Aside from direct exudation, the roots of some plants can release border cells from the root tips into the rhizosphere during the normal growth process (Vicréet al., 2005). These cells remain alive, being separated from the main plant but acting as agents for the plant's manipulation of the rhizosphere. For example, it has been shown that these cells can produce compounds that can immobilize nematodes, as well as alter the attachment of bacteria to the plant root (Vicréet al., 2005). While it is clear that plant roots and border cells exude many compounds that affect certain microorganisms, very little is known about what effect this has on entire microbial communities in the rhizosphere. Recently it has been shown that root exudates can vividly change the composition of the soil fungal community (Broeckling et al., 2008).

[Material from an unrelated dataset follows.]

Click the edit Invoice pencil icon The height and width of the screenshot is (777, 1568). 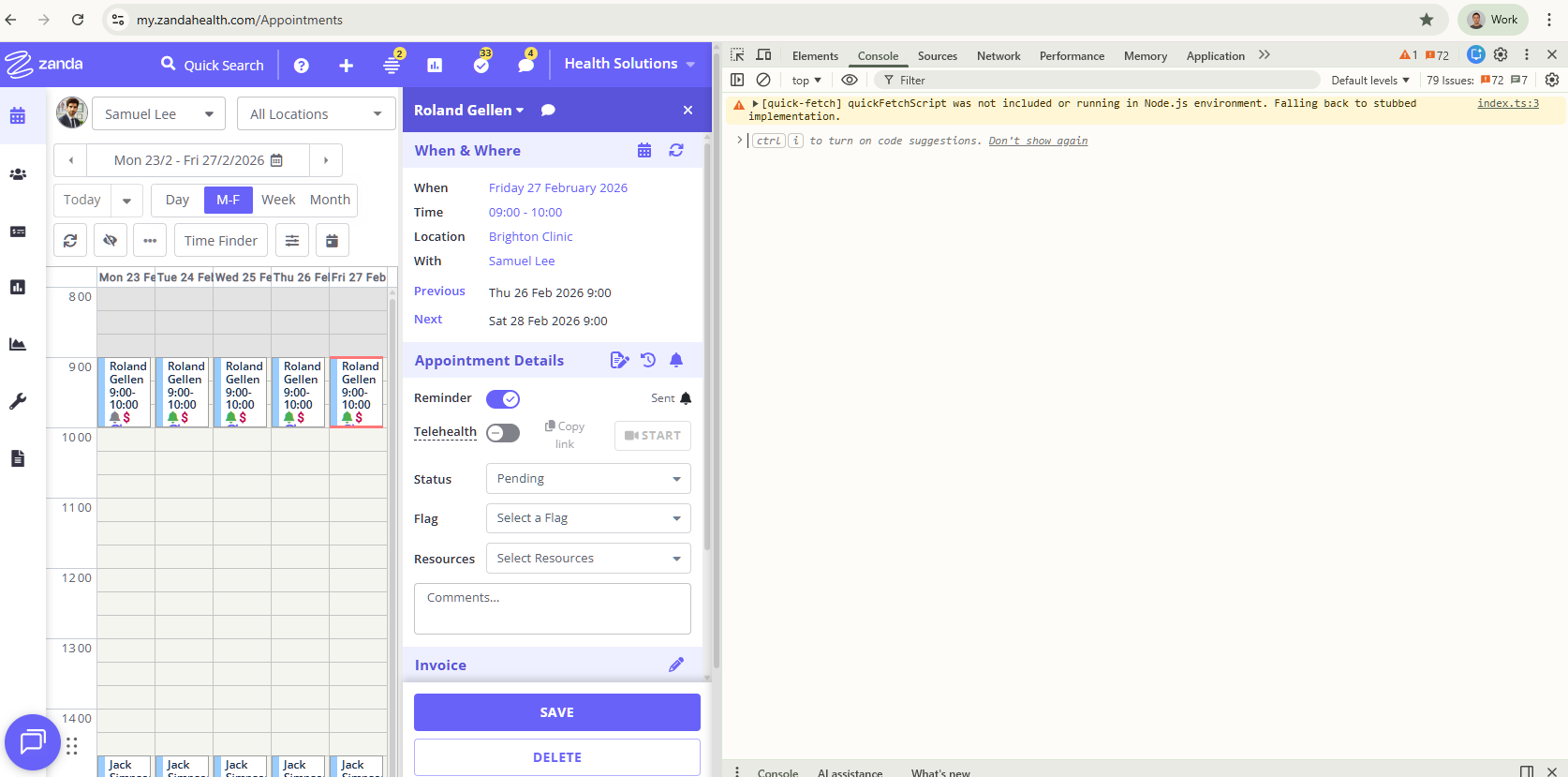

Some species of the microbial rhizosphere can interact with the plant in a nonpathogenic manner to stimulate the production of plant defence responses. This effect, known as induced systemic resistance (ISR), can provide dramatic increases in resistance to a diverse range of plant pathogens, and has been shown to be effective under agricultural field conditions. Additionally, microbial populations from different soils can alter agronomic performance, resulting in changes in yields for several crops (Watt et al., 2006).

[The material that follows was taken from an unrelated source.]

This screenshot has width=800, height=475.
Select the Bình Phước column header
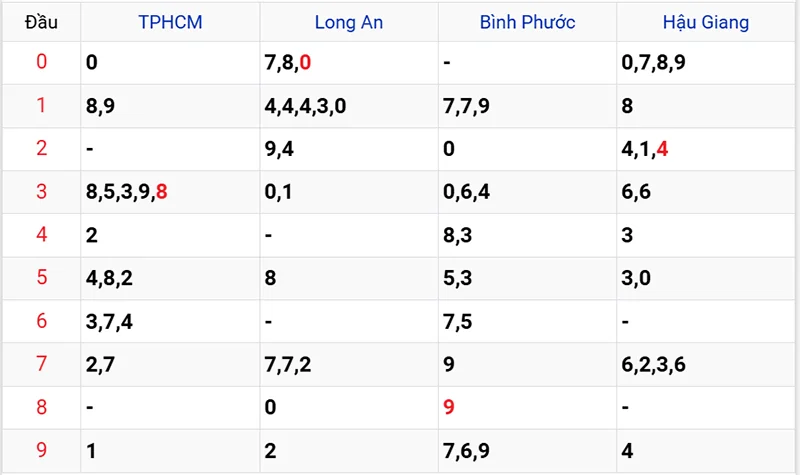(527, 22)
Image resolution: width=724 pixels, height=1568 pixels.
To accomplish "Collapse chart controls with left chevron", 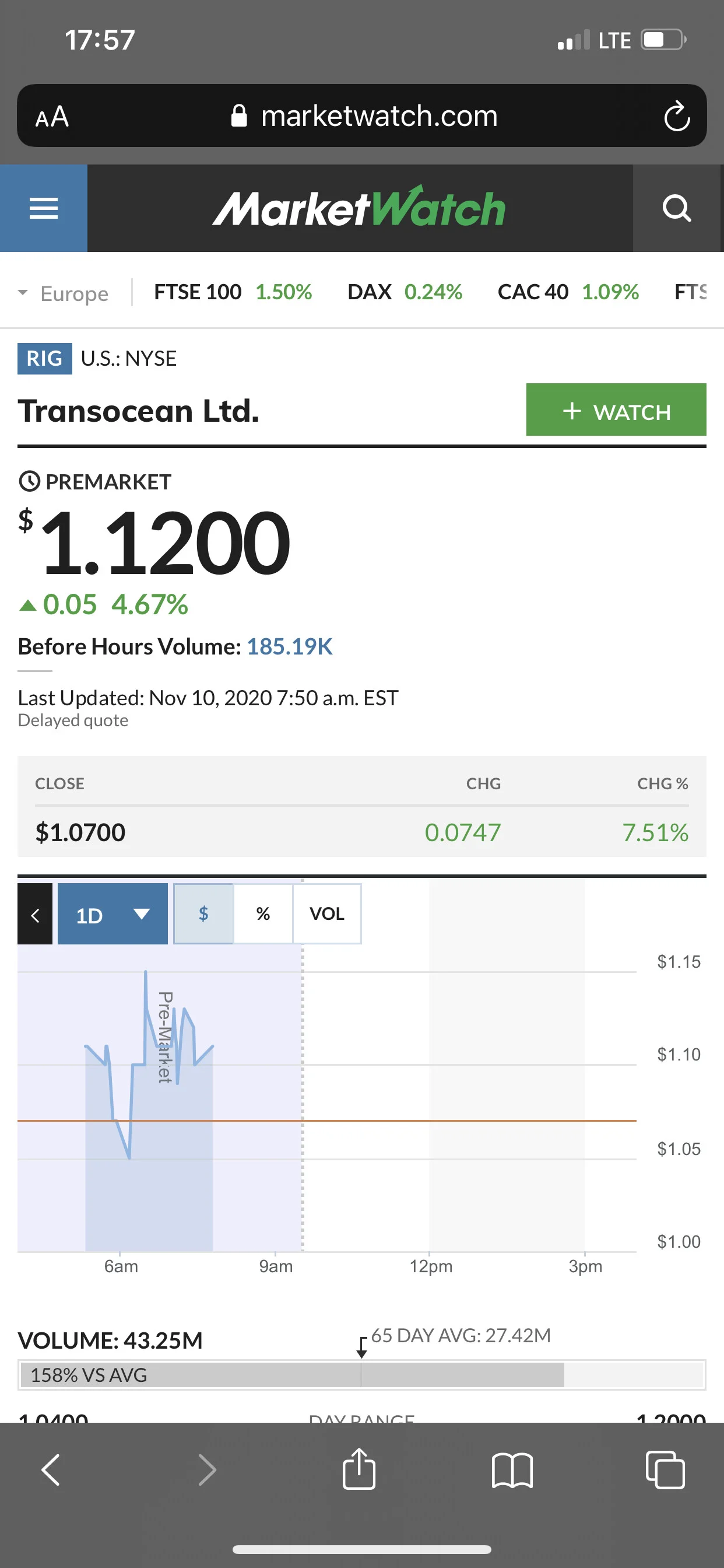I will (x=34, y=915).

Several presentations given at the ICBPI, including that by Chao-Ying Chen (National Taiwan University, Taiwan), focussed on the occurrence of soils that can actively prevent diseases from infecting pathogens. This rhizospheric effect has recently been investigated more in detail and the so-called ‘suppressive soils’ have been shown to prevent the infection of many soil-borne pathogens (Borneman & Becker, 2007). It has been demonstrated that a small amount of soil from a suppressive field can be used successfully to ‘inoculate’ other nonsuppressive fields, transferring this suppressive ability. Suppressive soils have been shown to be effective against many diseases, including Fusarium wilt and nematode infestation. The molecular and microbiological basis of this phenomenon has been partially clarified also with the aid of modern functional genomics techniques, including proteomics and metabolomics (Marra et al., 2006). One of the most beneficial outcomes is the selection of superior biocontrol strains, which can then be applied worldwide as bioagents. Highly effective isolates of Trichoderma, Pseudomonas, Agrobacterium, Bacillus, Streptomyces, Coniothyrium, Azospirillum and nonpathogenic Fusarium species are the active ingredients in over 150 commercial formulations, acting in many cases as both biopesticides and biofertilizers. The global use of these products is beginning to make a significant impact in agriculture by improving yields while alleviating some of the negative effects such as pollution, loss of soil microflora and dependence on pesticides. Although the full potential of the natural germplasm from beneficial rhizospheric agents is far from being fully understood and exploited, it is certainly a tool that could be employed in the future.

The ICBPI meeting in Brisbane clearly demonstrated that plant defences against pathogens and insect herbivores are regulated by a network of interconnecting signalling pathways. The signalling networks that are activated by the plant in response to parasitic and beneficial organisms also overlap, which indicates that the regulation of the adaptive response of the plant is finely balanced between protection against aggressors and acquisition of benefits. Future research on how plants are able to cope with different harmful and beneficial biotic interactions will certainly yield exciting new information that can be utilized for the development of novel crop-protection strategies. The next ICBPI meeting is planned for 2010 in Shanghai and will no doubt provide an interesting update on the current progress being made.